Posted on 08/12/2025 5:48:38 PM PDT by E. Pluribus Unum
As a business professor, I strive to teach sound principles and practices, focusing on the benefits of productivity and value creation. I want my students pursuing business careers to be proud of their chosen profession. While business ethics is a topic worthy of classroom coverage and discussion, I do not view my role as one of reforming students’ values or beliefs. They are individuals, each with their own capabilities and aspirations. I teach fundamentals, not fundamentalism.
If a student wants to manage a bar, I don’t scorn them for promoting alcohol consumption. If a student wants to open a tattoo parlor, I don’t consider that work less worthy. If anything, I enjoy a good craft beer, and I have a tattoo myself. If someone’s creation generates value for someone else, then that work should be judged only by those involved in the transaction, so long as there are no adverse spillover effects.

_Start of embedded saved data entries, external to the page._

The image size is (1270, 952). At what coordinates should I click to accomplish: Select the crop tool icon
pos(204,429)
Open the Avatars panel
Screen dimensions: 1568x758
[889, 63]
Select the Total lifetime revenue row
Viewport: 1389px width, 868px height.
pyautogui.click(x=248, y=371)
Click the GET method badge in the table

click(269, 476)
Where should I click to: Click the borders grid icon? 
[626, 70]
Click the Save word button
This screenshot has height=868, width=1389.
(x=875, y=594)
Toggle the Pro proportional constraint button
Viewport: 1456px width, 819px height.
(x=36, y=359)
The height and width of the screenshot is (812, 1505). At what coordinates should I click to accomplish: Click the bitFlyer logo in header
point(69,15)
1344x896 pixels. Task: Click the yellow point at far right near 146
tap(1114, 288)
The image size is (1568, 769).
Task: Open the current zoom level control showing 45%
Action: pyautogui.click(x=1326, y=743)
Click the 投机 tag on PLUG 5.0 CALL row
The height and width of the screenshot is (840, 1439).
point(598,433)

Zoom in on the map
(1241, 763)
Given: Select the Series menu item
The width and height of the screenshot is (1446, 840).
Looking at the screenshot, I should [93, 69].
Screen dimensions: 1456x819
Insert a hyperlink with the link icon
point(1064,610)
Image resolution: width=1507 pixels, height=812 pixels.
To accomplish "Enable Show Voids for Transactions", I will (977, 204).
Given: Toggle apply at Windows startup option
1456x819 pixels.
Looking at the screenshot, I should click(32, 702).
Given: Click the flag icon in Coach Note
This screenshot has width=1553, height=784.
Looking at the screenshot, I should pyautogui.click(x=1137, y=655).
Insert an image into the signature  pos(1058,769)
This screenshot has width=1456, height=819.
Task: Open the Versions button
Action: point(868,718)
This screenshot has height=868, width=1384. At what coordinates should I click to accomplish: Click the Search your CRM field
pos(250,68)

Medical tattooing, for instance, restores confidence to those with unwanted scars. Many breweries support local farms in addition to providing a modern-day watering hole for community gathering. We are beneficiaries of the brewers, the bakers, and the candlestick makers. And these producers serve society best by continuing to do what they do best. The better they are, the greater the benefits and the profits derived from their productivity. And that is a good thing.
The dominant objective for business should be long-run profit maximization, not engagement with issues beyond a firm’s purpose or core competencies. Multinational CEOs as well as small business owners are free to use their personal wealth to support the campaigns they value. But imposing a social orientation on a business as a whole only...
(Excerpt) Read more at fee.org ...
In spite of the many claims to contrary the economy is marginal..The biggest problem now is buying power of the Dollar as it must go up soon and quickly otherwise the whole thing will fall in on its self.